The breath wouldn't last, the accused thought in resignation. This was the seventh time. Each submergence had been longer than the last. More taxing than the last. Or maybe it just felt that way? Whichever, this was the one, the unfortunate accused knew. The scant time above the pond's surface was barely enough to take even the shortest breath, never mind a lung full. This was the one. Would the Hellfires await?

Hellfire! That was it!

In the murky green depths, The Sign was made with fingers tied beneath the worn smooth wooden balance. Suddenly, the gloomy, pressing cold was replaced with a fierce light and an even fiercer heat. A deep breath was inhaled, taking in fire and sulfur and brimstone. The balance beneath hurtled skywards as internal organs blazed.

Those most curious at the pond's edge had already been flash burned when the water boiled instantaneously into steam. The rest were frozen in shock and incredulousness. The witch was catapulted into the evening sky, the rope bonds had dissolved into ash. The exhalation of Hell from the witch's lungs rained down on the remaining villagers, immolating them where they stood, transfixed and now aflame.

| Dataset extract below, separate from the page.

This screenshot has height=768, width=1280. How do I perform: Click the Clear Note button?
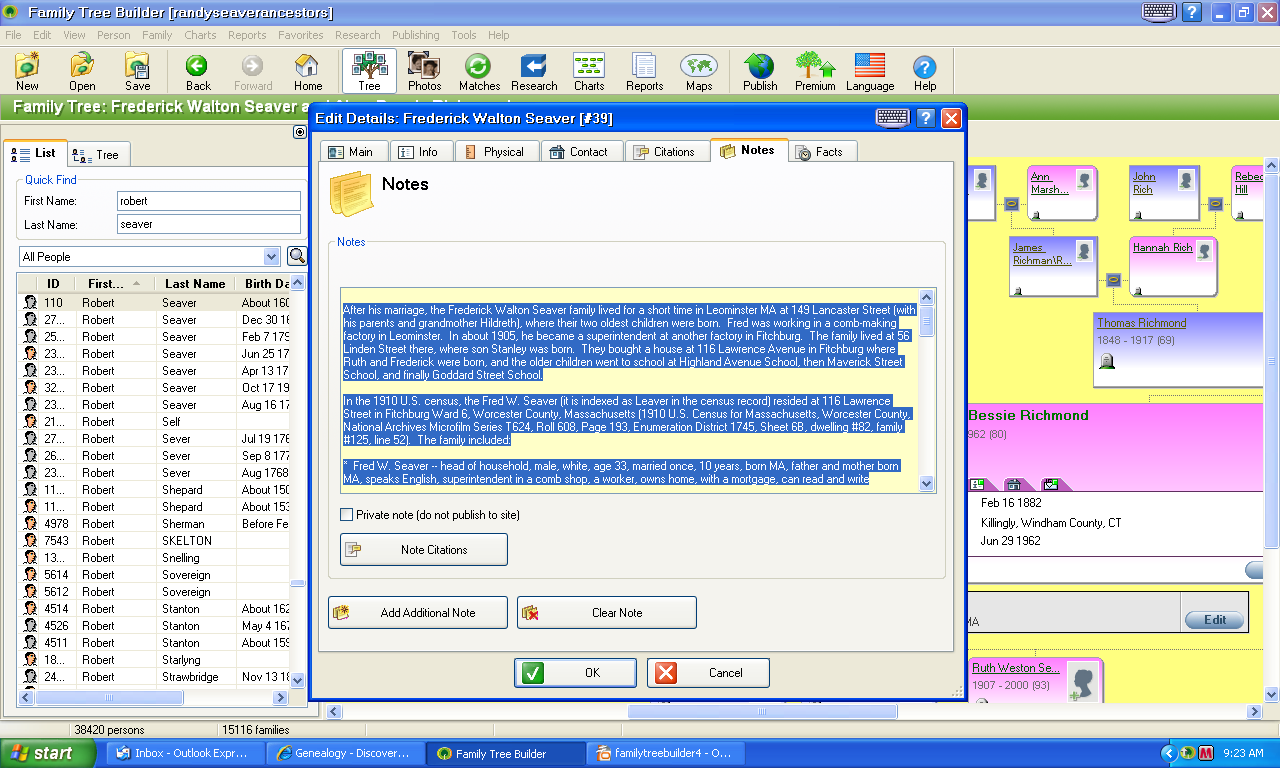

As the charring flesh crawled back on itself, the consciousness inhabiting the body translocated in vain. Desperately searching for a suitable host.

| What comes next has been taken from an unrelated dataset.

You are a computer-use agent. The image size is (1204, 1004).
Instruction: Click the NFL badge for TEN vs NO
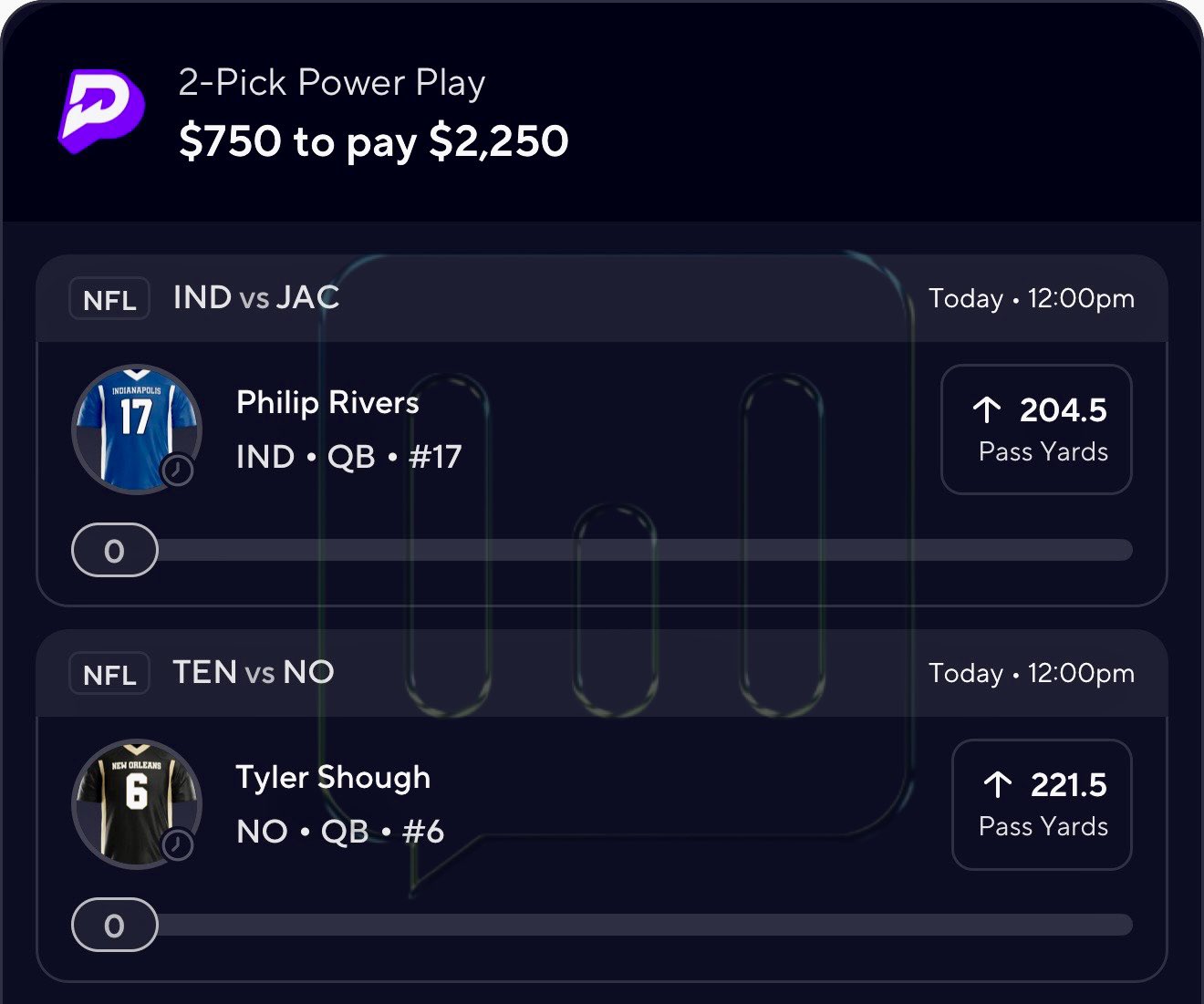[109, 674]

Fortunately, the 'Tower was down during the inversion...

13 comments:

  1. Why must you do this to us? The waiting is painful and hard to bear. The rest of the story! Now! Faugh!

    ReplyDelete
  2. I second the fifth floor's motion!

    What happens next?

    That's the curse of being a storyteller. We all want to know more more more now now now!

    ReplyDelete
  3. IDVeeeeeeeeeeeeeeeeeeeeeeeeeeeeeeeeeeeeeeeeeeeeeeeeeee....drunk. Thta'as what I am and I want to tell you, because you reciprocate with drunken postings which amuse me so. But it's what, um, 6:30 in Britland, which makes me worse than I am , it's 1:36 here. Drunk on vodka, not my friend. Poor old rum, i have forsaken thee. Water, I need water and a good sleep.

    Carry on.

    ReplyDelete
  4. Here, just for you two, Fifthy and T-Bird, is part 2: Hello! * waves *

    I hadn't planned a part two. This was just something I remembered. I don't even know if the memory's mine. If it's not how I got here, then it might be that silly moo who spread herself over the latter half of the 20th century. Although, if she only took her consciousness, there would've been nothing to collide with the VIP transport from 2261...

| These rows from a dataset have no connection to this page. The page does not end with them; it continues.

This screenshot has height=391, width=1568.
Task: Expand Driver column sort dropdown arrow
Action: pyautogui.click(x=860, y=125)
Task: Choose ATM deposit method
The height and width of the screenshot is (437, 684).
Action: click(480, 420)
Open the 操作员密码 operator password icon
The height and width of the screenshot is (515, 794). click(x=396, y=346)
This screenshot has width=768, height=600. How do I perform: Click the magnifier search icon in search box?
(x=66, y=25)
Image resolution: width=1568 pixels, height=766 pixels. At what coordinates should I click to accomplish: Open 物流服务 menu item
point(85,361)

    Lawks! Perhaps it is my memory?

    Dinah, you sozzled old sop! I do love our drunkeness. I might give it a go tonight!
    Sleep well. May your hangover shrivel and die before it manages to crawl inside you.

    ReplyDelete
  5. Remember that I'll document every episode of your drunkenness from now 'til eternity.

    ReplyDelete
  6. *takes another Valium*

    *farts*

    *departs*

    ReplyDelete
  7. I love reading of all the villagers dying. Happy endings are my favourites.

    ReplyDelete
  8. Well, they deserved it. Useless morons.

    ReplyDelete
  9. For some strange reason, I read that to the tune of Invalid Litter Department by At The Drive-In. Worked quite well! If you don't know the song, I assume the vid os on youtube.

    ReplyDelete
  10. People often scoff at these witch tests. Work everytime in my experience.

    ReplyDelete
  11. Do you live in Bridport as well?